GIVEN TASK: Could you rewrite the material below, changing every "Identify the location of" to "Find the position of" and leaving everything else untouched?
## Begin
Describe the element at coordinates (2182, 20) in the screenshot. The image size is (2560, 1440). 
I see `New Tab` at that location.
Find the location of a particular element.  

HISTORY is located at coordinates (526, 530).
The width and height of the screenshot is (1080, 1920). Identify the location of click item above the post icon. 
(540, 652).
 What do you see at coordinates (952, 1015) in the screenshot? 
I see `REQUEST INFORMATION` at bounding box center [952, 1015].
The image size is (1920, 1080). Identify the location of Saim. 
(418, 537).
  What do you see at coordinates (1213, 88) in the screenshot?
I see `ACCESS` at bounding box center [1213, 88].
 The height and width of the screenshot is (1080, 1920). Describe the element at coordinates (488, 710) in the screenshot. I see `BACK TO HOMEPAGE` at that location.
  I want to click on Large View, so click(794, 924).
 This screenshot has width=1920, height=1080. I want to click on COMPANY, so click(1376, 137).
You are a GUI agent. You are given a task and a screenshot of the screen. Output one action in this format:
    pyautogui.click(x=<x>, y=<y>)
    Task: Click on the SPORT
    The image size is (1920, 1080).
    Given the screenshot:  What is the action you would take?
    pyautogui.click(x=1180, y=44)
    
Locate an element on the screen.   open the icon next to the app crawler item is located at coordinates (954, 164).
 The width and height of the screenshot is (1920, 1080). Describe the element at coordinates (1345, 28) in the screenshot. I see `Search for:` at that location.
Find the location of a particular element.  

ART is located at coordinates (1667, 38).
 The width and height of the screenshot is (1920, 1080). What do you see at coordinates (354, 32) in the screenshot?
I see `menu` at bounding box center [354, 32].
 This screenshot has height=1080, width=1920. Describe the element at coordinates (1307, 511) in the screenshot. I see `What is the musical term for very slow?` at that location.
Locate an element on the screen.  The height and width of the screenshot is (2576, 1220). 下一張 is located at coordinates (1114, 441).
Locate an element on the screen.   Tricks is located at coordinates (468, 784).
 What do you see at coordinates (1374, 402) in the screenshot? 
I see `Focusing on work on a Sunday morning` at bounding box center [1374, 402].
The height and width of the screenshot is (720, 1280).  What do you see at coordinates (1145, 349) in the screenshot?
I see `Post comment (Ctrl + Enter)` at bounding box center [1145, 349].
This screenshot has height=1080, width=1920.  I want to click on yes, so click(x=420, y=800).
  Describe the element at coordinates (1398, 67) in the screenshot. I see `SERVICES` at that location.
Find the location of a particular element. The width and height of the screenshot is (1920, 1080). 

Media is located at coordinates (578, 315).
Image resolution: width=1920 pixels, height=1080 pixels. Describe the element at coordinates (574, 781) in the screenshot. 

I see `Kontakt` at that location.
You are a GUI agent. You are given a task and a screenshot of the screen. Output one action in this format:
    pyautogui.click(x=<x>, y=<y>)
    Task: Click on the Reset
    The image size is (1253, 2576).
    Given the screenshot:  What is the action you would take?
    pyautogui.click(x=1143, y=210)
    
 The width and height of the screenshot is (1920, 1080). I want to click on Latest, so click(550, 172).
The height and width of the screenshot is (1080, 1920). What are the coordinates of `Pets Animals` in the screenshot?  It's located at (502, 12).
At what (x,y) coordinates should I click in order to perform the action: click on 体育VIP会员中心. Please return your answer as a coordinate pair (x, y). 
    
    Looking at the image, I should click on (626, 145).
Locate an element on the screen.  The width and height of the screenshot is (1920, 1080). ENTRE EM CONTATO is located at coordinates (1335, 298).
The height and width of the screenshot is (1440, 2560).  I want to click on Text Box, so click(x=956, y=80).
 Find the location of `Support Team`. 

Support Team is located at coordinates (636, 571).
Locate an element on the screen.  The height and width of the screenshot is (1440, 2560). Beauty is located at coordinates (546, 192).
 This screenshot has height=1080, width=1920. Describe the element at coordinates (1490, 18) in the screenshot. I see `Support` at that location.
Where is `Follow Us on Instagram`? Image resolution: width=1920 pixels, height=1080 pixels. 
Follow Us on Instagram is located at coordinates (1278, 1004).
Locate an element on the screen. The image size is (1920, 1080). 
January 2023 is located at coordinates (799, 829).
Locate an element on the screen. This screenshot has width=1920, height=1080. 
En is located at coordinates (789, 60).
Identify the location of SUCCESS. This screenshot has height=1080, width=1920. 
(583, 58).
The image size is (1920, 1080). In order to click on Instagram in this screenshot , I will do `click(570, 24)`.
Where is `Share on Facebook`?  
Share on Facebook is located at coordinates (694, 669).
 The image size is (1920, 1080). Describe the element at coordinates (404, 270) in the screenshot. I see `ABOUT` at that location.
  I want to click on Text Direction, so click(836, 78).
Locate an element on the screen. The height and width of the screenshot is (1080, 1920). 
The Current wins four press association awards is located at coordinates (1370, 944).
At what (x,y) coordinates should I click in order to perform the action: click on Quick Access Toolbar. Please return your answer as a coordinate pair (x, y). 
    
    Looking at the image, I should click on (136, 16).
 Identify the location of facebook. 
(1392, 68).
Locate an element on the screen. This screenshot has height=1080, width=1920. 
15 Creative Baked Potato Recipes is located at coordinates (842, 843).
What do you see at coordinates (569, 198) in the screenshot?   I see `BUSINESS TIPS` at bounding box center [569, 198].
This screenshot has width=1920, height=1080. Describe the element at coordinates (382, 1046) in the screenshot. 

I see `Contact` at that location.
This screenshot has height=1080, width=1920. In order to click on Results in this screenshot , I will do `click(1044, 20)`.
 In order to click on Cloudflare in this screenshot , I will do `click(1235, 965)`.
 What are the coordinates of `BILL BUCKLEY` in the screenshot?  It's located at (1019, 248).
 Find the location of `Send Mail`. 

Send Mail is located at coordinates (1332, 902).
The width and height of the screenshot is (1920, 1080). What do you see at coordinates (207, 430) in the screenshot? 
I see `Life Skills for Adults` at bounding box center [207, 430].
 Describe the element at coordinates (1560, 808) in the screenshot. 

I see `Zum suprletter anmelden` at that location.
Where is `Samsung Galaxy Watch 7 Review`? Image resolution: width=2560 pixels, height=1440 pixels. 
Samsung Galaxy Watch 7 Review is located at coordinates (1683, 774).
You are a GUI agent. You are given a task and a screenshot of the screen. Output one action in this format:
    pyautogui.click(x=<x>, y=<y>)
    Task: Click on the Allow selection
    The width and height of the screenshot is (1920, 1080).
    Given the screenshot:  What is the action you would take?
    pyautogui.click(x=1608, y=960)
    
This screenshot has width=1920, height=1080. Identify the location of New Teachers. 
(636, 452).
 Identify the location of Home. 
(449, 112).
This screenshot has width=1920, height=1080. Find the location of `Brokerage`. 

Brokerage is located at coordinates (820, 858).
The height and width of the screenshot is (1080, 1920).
## End
EXERCISE RESPONSE:
Describe the element at coordinates (2182, 20) in the screenshot. The image size is (2560, 1440). 
I see `New Tab` at that location.
Find the location of a particular element.  

HISTORY is located at coordinates (526, 530).
The width and height of the screenshot is (1080, 1920). Find the position of click item above the post icon. 
(540, 652).
 What do you see at coordinates (952, 1015) in the screenshot? 
I see `REQUEST INFORMATION` at bounding box center [952, 1015].
The image size is (1920, 1080). Find the position of Saim. 
(418, 537).
  What do you see at coordinates (1213, 88) in the screenshot?
I see `ACCESS` at bounding box center [1213, 88].
 The height and width of the screenshot is (1080, 1920). Describe the element at coordinates (488, 710) in the screenshot. I see `BACK TO HOMEPAGE` at that location.
  I want to click on Large View, so click(794, 924).
 This screenshot has width=1920, height=1080. I want to click on COMPANY, so click(1376, 137).
You are a GUI agent. You are given a task and a screenshot of the screen. Output one action in this format:
    pyautogui.click(x=<x>, y=<y>)
    Task: Click on the SPORT
    The image size is (1920, 1080).
    Given the screenshot:  What is the action you would take?
    pyautogui.click(x=1180, y=44)
    
Locate an element on the screen.   open the icon next to the app crawler item is located at coordinates (954, 164).
 The width and height of the screenshot is (1920, 1080). Describe the element at coordinates (1345, 28) in the screenshot. I see `Search for:` at that location.
Find the location of a particular element.  

ART is located at coordinates (1667, 38).
 The width and height of the screenshot is (1920, 1080). What do you see at coordinates (354, 32) in the screenshot?
I see `menu` at bounding box center [354, 32].
 This screenshot has height=1080, width=1920. Describe the element at coordinates (1307, 511) in the screenshot. I see `What is the musical term for very slow?` at that location.
Locate an element on the screen.  The height and width of the screenshot is (2576, 1220). 下一張 is located at coordinates (1114, 441).
Locate an element on the screen.   Tricks is located at coordinates (468, 784).
 What do you see at coordinates (1374, 402) in the screenshot? 
I see `Focusing on work on a Sunday morning` at bounding box center [1374, 402].
The height and width of the screenshot is (720, 1280).  What do you see at coordinates (1145, 349) in the screenshot?
I see `Post comment (Ctrl + Enter)` at bounding box center [1145, 349].
This screenshot has height=1080, width=1920.  I want to click on yes, so click(x=420, y=800).
  Describe the element at coordinates (1398, 67) in the screenshot. I see `SERVICES` at that location.
Find the location of a particular element. The width and height of the screenshot is (1920, 1080). 

Media is located at coordinates (578, 315).
Image resolution: width=1920 pixels, height=1080 pixels. Describe the element at coordinates (574, 781) in the screenshot. 

I see `Kontakt` at that location.
You are a GUI agent. You are given a task and a screenshot of the screen. Output one action in this format:
    pyautogui.click(x=<x>, y=<y>)
    Task: Click on the Reset
    The image size is (1253, 2576).
    Given the screenshot:  What is the action you would take?
    pyautogui.click(x=1143, y=210)
    
 The width and height of the screenshot is (1920, 1080). I want to click on Latest, so click(550, 172).
The height and width of the screenshot is (1080, 1920). What are the coordinates of `Pets Animals` in the screenshot?  It's located at (502, 12).
At what (x,y) coordinates should I click in order to perform the action: click on 体育VIP会员中心. Please return your answer as a coordinate pair (x, y). 
    
    Looking at the image, I should click on (626, 145).
Locate an element on the screen.  The width and height of the screenshot is (1920, 1080). ENTRE EM CONTATO is located at coordinates (1335, 298).
The height and width of the screenshot is (1440, 2560).  I want to click on Text Box, so click(x=956, y=80).
 Find the location of `Support Team`. 

Support Team is located at coordinates (636, 571).
Locate an element on the screen.  The height and width of the screenshot is (1440, 2560). Beauty is located at coordinates (546, 192).
 This screenshot has height=1080, width=1920. Describe the element at coordinates (1490, 18) in the screenshot. I see `Support` at that location.
Where is `Follow Us on Instagram`? Image resolution: width=1920 pixels, height=1080 pixels. 
Follow Us on Instagram is located at coordinates (1278, 1004).
Locate an element on the screen. The image size is (1920, 1080). 
January 2023 is located at coordinates (799, 829).
Locate an element on the screen. This screenshot has width=1920, height=1080. 
En is located at coordinates (789, 60).
Find the position of SUCCESS. This screenshot has height=1080, width=1920. 
(583, 58).
The image size is (1920, 1080). In order to click on Instagram in this screenshot , I will do `click(570, 24)`.
Where is `Share on Facebook`?  
Share on Facebook is located at coordinates (694, 669).
 The image size is (1920, 1080). Describe the element at coordinates (404, 270) in the screenshot. I see `ABOUT` at that location.
  I want to click on Text Direction, so click(836, 78).
Locate an element on the screen. The height and width of the screenshot is (1080, 1920). 
The Current wins four press association awards is located at coordinates (1370, 944).
At what (x,y) coordinates should I click in order to perform the action: click on Quick Access Toolbar. Please return your answer as a coordinate pair (x, y). 
    
    Looking at the image, I should click on (136, 16).
 Find the position of facebook. 
(1392, 68).
Locate an element on the screen. This screenshot has height=1080, width=1920. 
15 Creative Baked Potato Recipes is located at coordinates (842, 843).
What do you see at coordinates (569, 198) in the screenshot?   I see `BUSINESS TIPS` at bounding box center [569, 198].
This screenshot has width=1920, height=1080. Describe the element at coordinates (382, 1046) in the screenshot. 

I see `Contact` at that location.
This screenshot has height=1080, width=1920. In order to click on Results in this screenshot , I will do `click(1044, 20)`.
 In order to click on Cloudflare in this screenshot , I will do `click(1235, 965)`.
 What are the coordinates of `BILL BUCKLEY` in the screenshot?  It's located at (1019, 248).
 Find the location of `Send Mail`. 

Send Mail is located at coordinates (1332, 902).
The width and height of the screenshot is (1920, 1080). What do you see at coordinates (207, 430) in the screenshot? 
I see `Life Skills for Adults` at bounding box center [207, 430].
 Describe the element at coordinates (1560, 808) in the screenshot. 

I see `Zum suprletter anmelden` at that location.
Where is `Samsung Galaxy Watch 7 Review`? Image resolution: width=2560 pixels, height=1440 pixels. 
Samsung Galaxy Watch 7 Review is located at coordinates (1683, 774).
You are a GUI agent. You are given a task and a screenshot of the screen. Output one action in this format:
    pyautogui.click(x=<x>, y=<y>)
    Task: Click on the Allow selection
    The width and height of the screenshot is (1920, 1080).
    Given the screenshot:  What is the action you would take?
    pyautogui.click(x=1608, y=960)
    
This screenshot has width=1920, height=1080. Find the position of New Teachers. 
(636, 452).
 Find the position of Home. 
(449, 112).
This screenshot has width=1920, height=1080. Find the location of `Brokerage`. 

Brokerage is located at coordinates (820, 858).
The height and width of the screenshot is (1080, 1920).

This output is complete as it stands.